Wherever we went and ate out I would ask the waitress if these were Idaho potatoes. I did it as a lark and would get the funniest looks. The answer was usually yes, they were, or I don’t know I will ask the cook. I really didn’t care, I was just having a little fun.
Idaho potatoes got a little more close and personal when we decided to sign on and pick potatoes during the harvest.
The farmer had a huge potato digger that would go down the rows and turn up the spuds. It was a cloud of dust, but the potatoes were lying atop the ground.
We were to be paid by the half sack. However, you had to fill the sack up to about three quarters full to get them to stand up.

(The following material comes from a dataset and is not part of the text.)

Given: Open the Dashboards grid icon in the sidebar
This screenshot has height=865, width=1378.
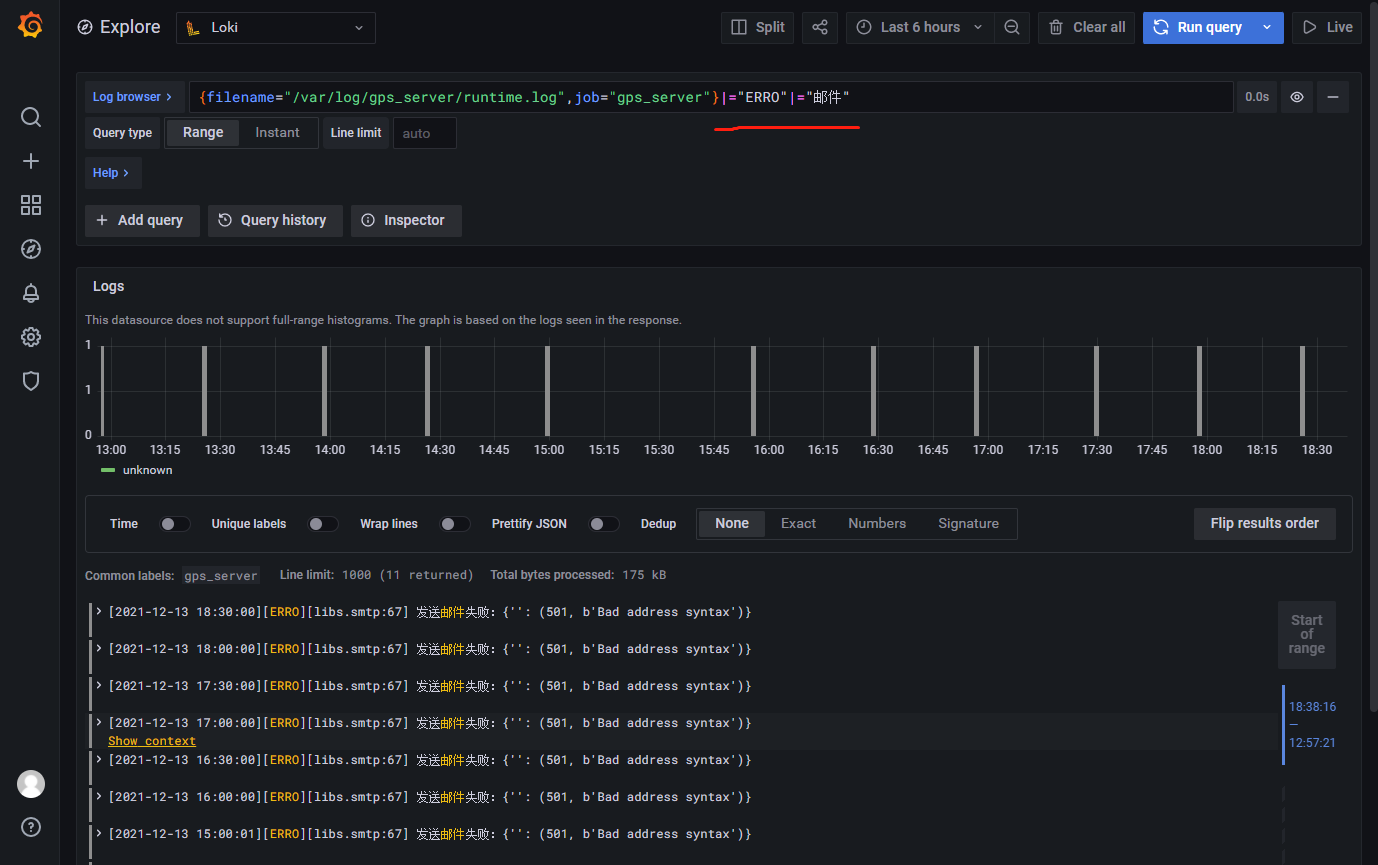Looking at the screenshot, I should [31, 205].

We had to put a belt on that you attached the burlap bag to. It had hooks on it. Then the idea was that you drug the bag along as you picked up and placed the potatoes inside. It was real dusty and back-breaking work. By the time the sack was filled to the right level, you were dragging about 50 pounds along.

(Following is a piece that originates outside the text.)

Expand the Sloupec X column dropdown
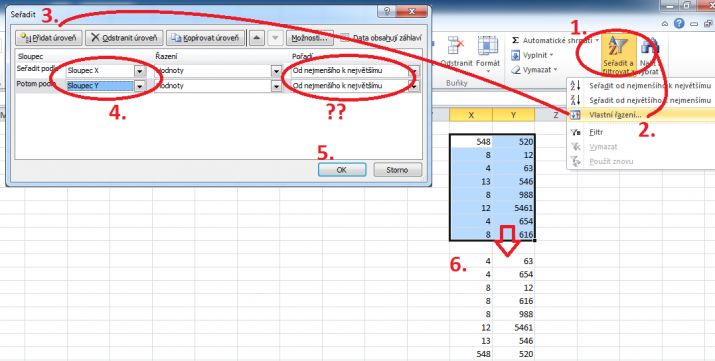715x361 pixels. pyautogui.click(x=140, y=71)
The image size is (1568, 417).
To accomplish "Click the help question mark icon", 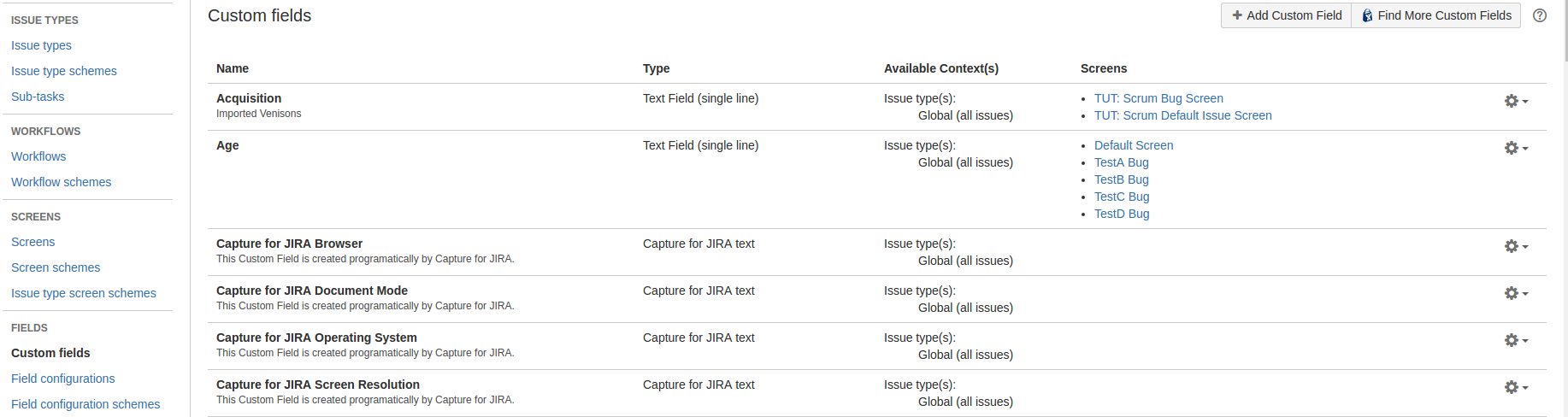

It wasn’t a leisurely pace but everything was hurry.
The digger would get a couple of rows ahead and then stop so you could catch up. They didn’t want the potatoes to sunburn in the hot sun.
When I say hot sun, I mean it was really hot. The day started early and quit when the sun was going down. We both made about $15 the first day. Even though our backs were killing us, we showed up for the second day.

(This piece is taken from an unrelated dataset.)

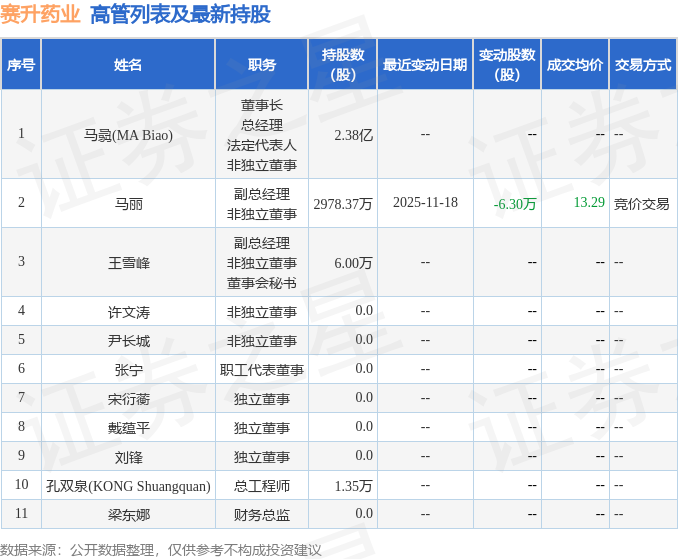The image size is (678, 559).
Task: Sort by 持股数(股) column header
Action: pos(343,64)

We did about the same the second day but it didn’t take us quite as long. That was the extent of my potato days.
A few years later, after we were married, my wife had a second try at potatoes. She signed on the midnight shift in a French fry processing plant. We thought we could handle her working late at night while I handled our two kids. Then I would attend my Nampa college classes in the daytime, and she would handle our two young ones and get some sleep.
Well, this didn’t work very long and we got out of the potato business for good.
However, to this day I always check, when buying potatoes, if they are from Idaho.
That was the extent of our farm work while in southern Idaho. However, I came to appreciate our farm laborers and know how hard they work for little pay.